____ Selection

Category Archives: Humour

Abundance is abound…. ❤️💎❤️

“When you realise there is nothing lacking, the whole world belongs to you.” ~Lao Tzu

This morning, as I embark on this 53rd trip around the sun, I am filled with so many beautiful and intense emotions.

I am literally in tears…

for all those who have touched my heart and left my life;

for all those who will always remain in my heart that I love so much;

for all the blessings bestowed on me and finally being able to received them all with open arms;

for all the healing work I’ve done these past few years, in particular, that have now led to this fertile and lush garden of bliss;

for all the hurt and betrayal that has really shown me how incredibly strong and brave I am and has actually opened my heart & up-levelled my compassion, making me softer and kinder;

for stepping into a life free from old narratives and negative storylines which used to have me hustling for my worth with crazy busyness and performing;

for releasing from my life all those incapable of seeing past their shadow and meeting me in the heart space;

for having the courage to embrace my shadow and letting the light touch it gently, illuminating where I still need to send some love and tenderness;

for all the amazing opportunities to love deeper, laugh harder, play and dance with abandon, grab hold of my passion with both hands & never letting go, and to be of divine service to all beings;

and for truly trusting that I am loved, supported and blessed.

I just can’t wait to see what the Universe has in store for me next….

Abundance is abound. Watch this space!

________

# What is being asked
Reproduce the birthday post from "for releasing from" to "Watch this space!" word for word. Rely on nothing but the birthday post above.

____ Information supplied

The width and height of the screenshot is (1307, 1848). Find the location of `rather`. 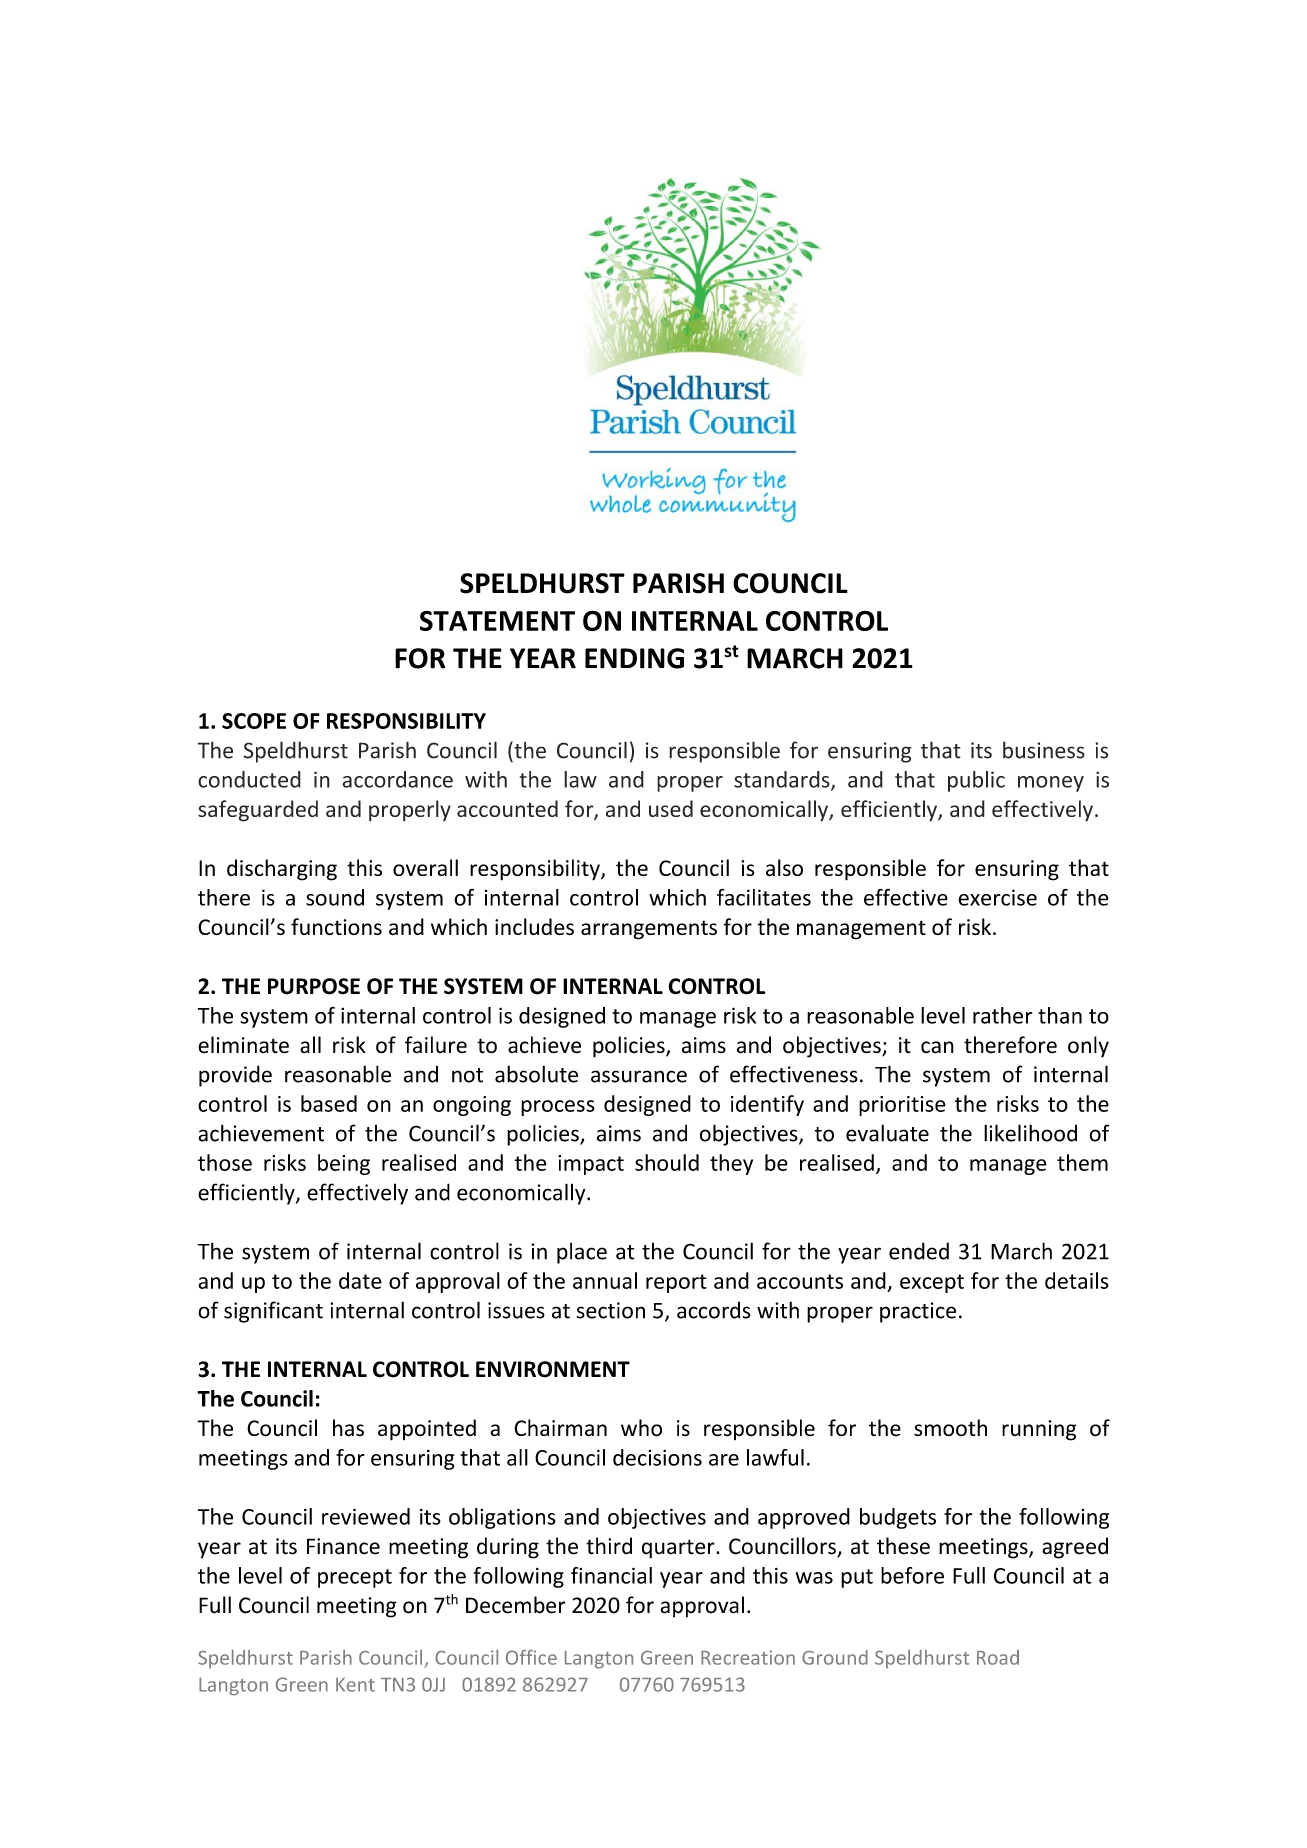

________

# Exercise output
for releasing from my life all those incapable of seeing past their shadow and meeting me in the heart space;

for having the courage to embrace my shadow and letting the light touch it gently, illuminating where I still need to send some love and tenderness;

for all the amazing opportunities to love deeper, laugh harder, play and dance with abandon, grab hold of my passion with both hands & never letting go, and to be of divine service to all beings;

and for truly trusting that I am loved, supported and blessed.

I just can’t wait to see what the Universe has in store for me next….

Abundance is abound. Watch this space!